International Expansion and the “Belt and Road” Corridor For deep tech teams based in Hong Kong, the natural expansion path is into the Greater Bay Area (GBA) and along the Belt and Road Initiative (BRI) corridors. This requires navigating the PRC’s “Negative List” for foreign investment (2023 edition), which restricts or prohibits foreign ownership in certain deep tech sectors, including quantum computing and certain AI applications. An accelerator must provide legal counsel from a PRC-licensed law firm that can structure a “Variable Interest Entity” (VIE) or a “Wholly Foreign-Owned Enterprise” (WFOE) to comply with these restrictions. The HKEX’s listing regime for VIE structures, detailed in Listing Decision LD43-3 (2018), requires specific disclosures and risk factors. A general accelerator will have no experience with this structure.

Actionable Takeaways for Deep Tech Founders

  1. Demand a capital commitment of at least HKD 5 million in non-dilutive grants and PoC funding, not just a cash injection, and verify the accelerator’s track record with the ITF and HKSTP CVF.
  2. Require the accelerator to provide a dedicated regulatory affairs partner who has a documented relationship with the HKMA’s FFO or the SFC’s Fintech team, not a generic legal referral.

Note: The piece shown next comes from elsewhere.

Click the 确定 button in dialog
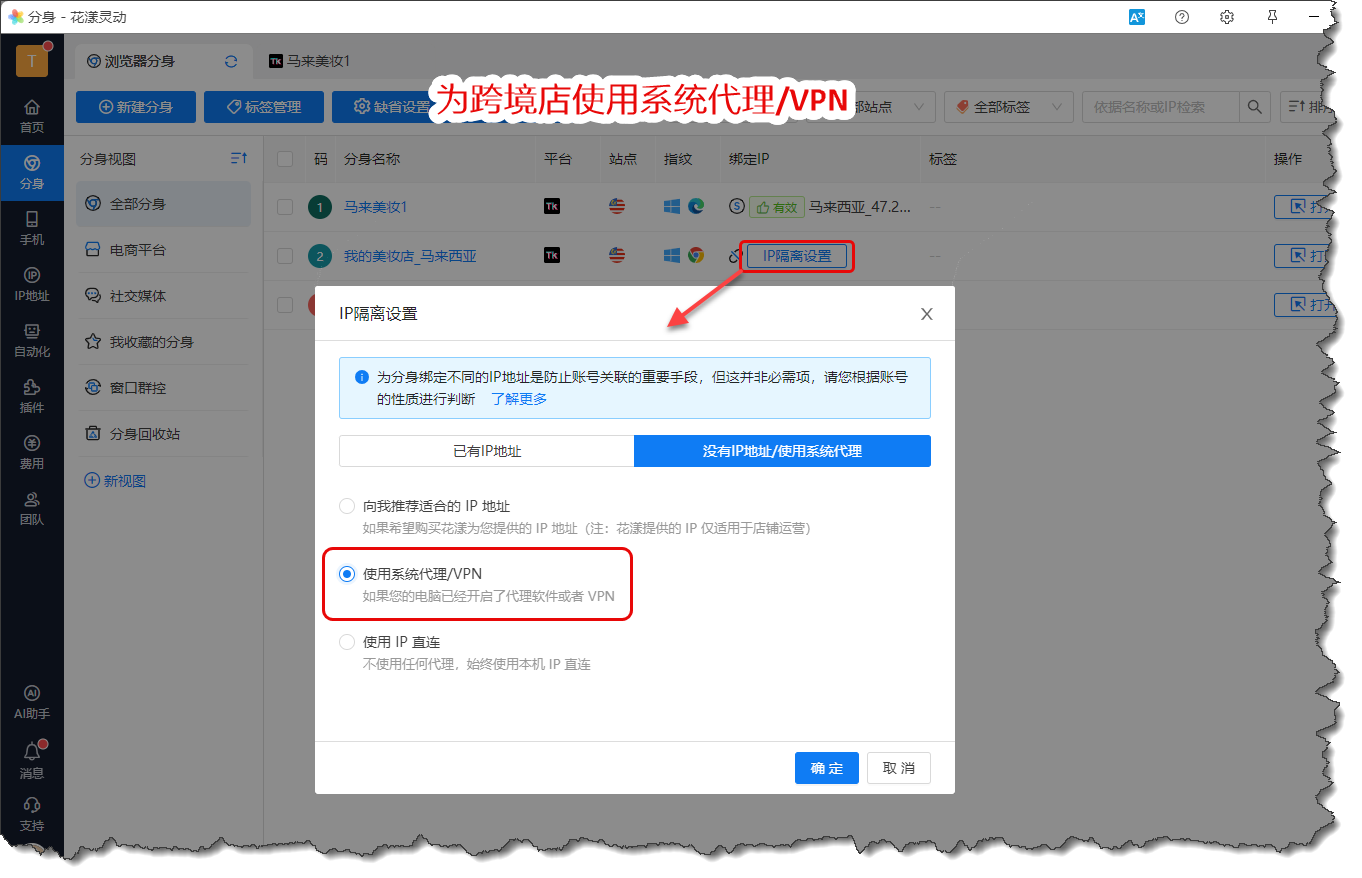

  3. Insist on a formal MoU with at least one of HKU, CUHK, or HKUST’s Technology Transfer Offices for PhD secondments and lab access, and verify the accelerator’s success rate in placing talent through the TTPS.
  4. Evaluate the accelerator’s ability to structure a BVI or Cayman holding company with proper IP assignment to a Hong Kong entity, aligned with HKEX Chapter 18C requirements, before accepting any equity terms.
  5. Reject any programme that cannot provide a transparent breakdown of its portfolio companies’ regulatory milestones—such as patent filings, sandbox approvals, and government contract wins—as a core performance metric.